ABOUT THIS EXERCISE: Copy the material word for word from its first line through the line containing "The width and", including that line, and leave the pictures out.

ENTRIES SUPPLIED:
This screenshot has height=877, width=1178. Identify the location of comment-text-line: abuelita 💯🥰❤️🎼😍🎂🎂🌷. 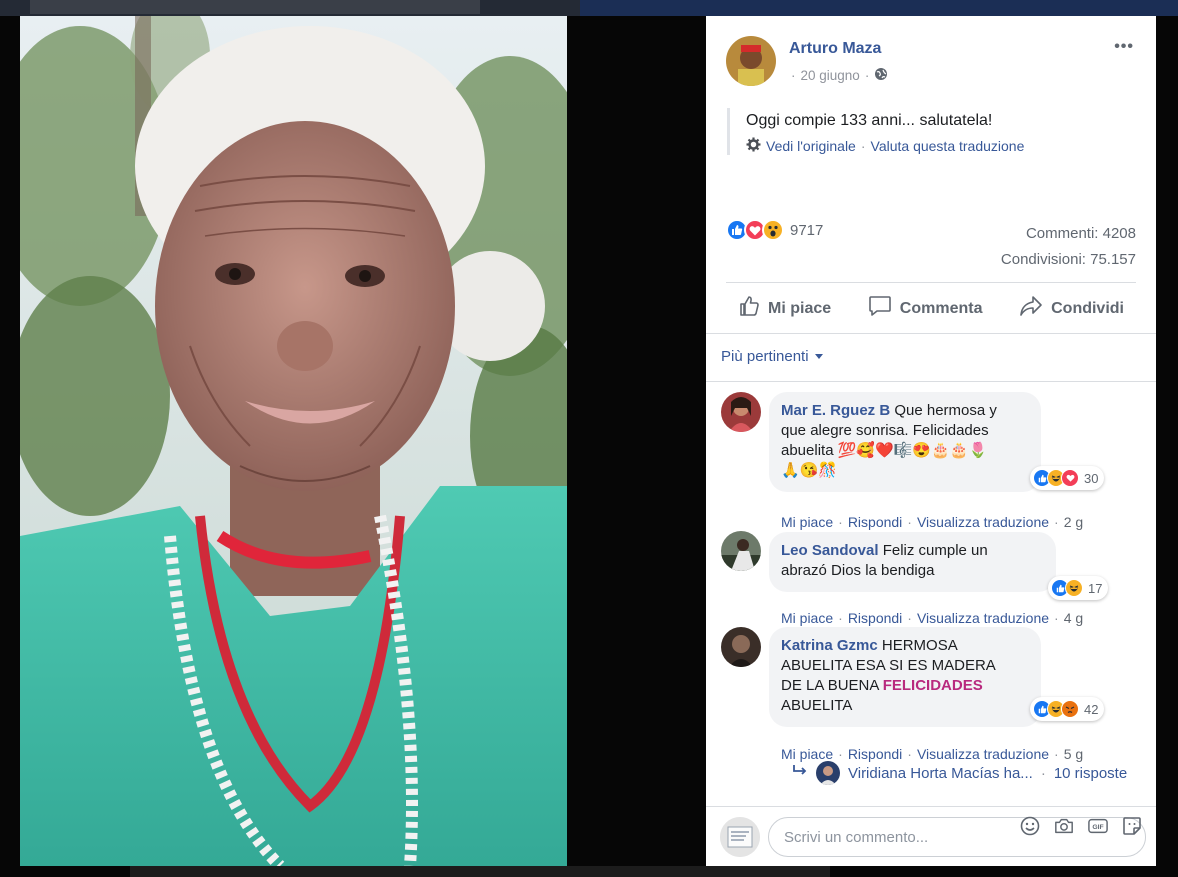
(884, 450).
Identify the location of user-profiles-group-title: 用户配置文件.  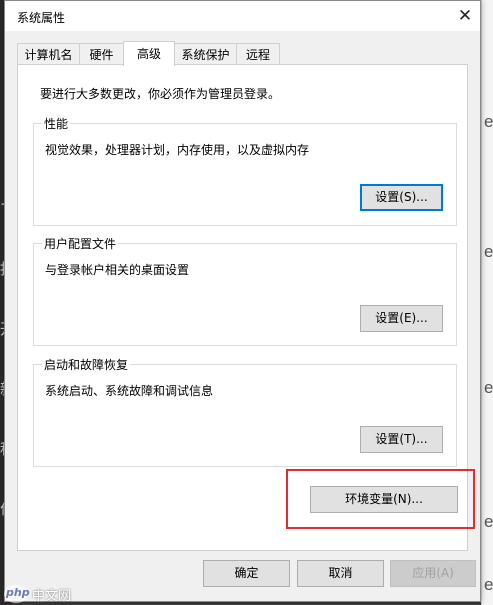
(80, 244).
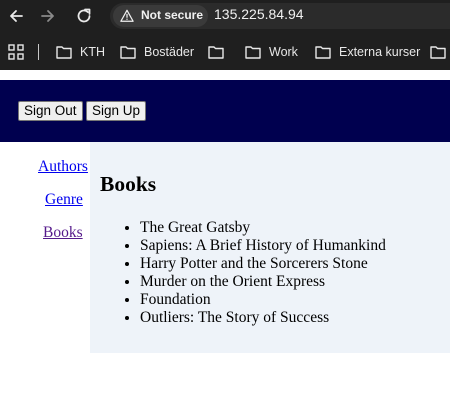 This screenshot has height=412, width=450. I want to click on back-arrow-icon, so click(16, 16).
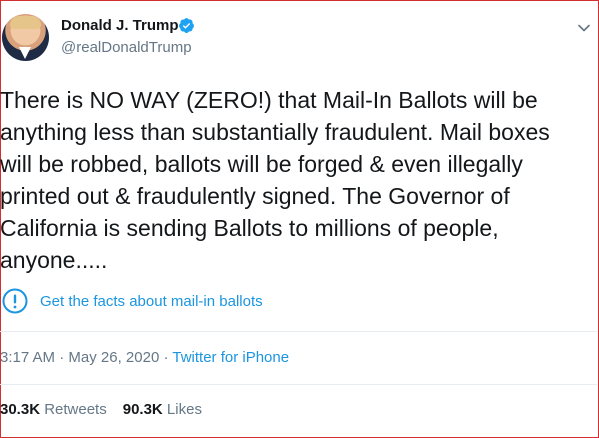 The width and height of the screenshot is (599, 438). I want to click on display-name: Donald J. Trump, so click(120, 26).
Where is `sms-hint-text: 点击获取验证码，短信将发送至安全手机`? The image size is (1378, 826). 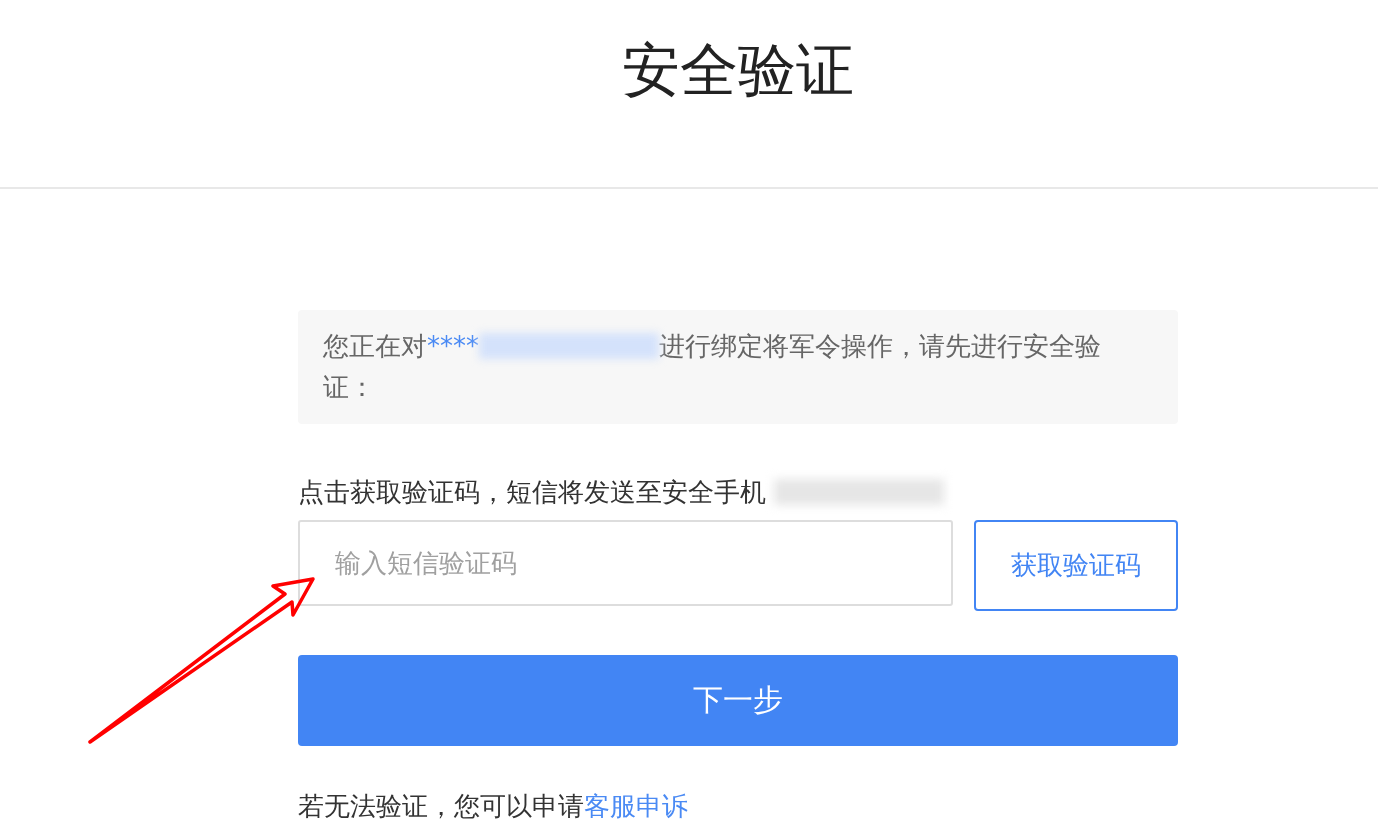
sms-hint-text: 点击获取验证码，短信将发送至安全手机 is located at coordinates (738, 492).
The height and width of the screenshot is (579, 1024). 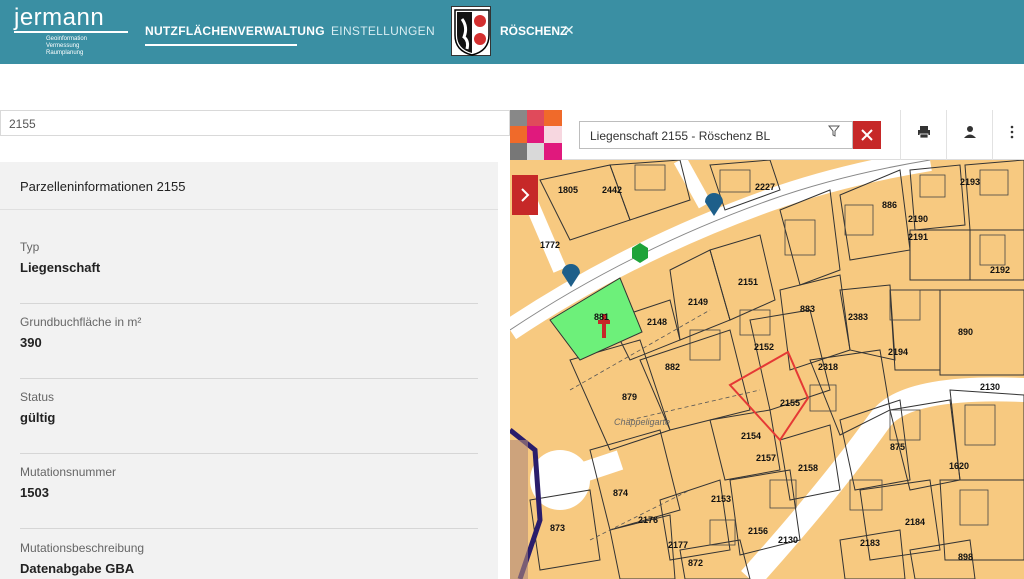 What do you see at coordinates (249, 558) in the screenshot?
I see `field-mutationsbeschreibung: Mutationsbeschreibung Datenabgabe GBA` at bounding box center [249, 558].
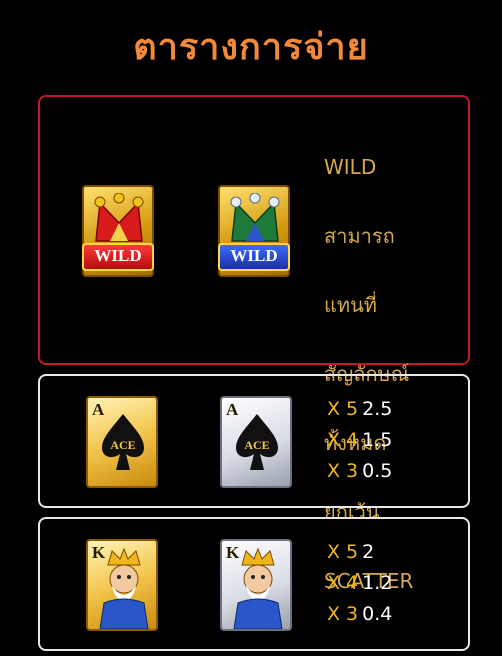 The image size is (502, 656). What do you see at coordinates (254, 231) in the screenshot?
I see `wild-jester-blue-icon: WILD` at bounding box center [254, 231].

EXERCISE ANSWER:
This screenshot has height=877, width=1178. Identify the location of comment-text-line: abuelita 💯🥰❤️🎼😍🎂🎂🌷. 
(884, 450).
Identify the location of user-profiles-group-title: 用户配置文件.  
(80, 244).
 This screenshot has height=412, width=450. I want to click on back-arrow-icon, so click(16, 16).
 The width and height of the screenshot is (599, 438). I want to click on display-name: Donald J. Trump, so click(120, 26).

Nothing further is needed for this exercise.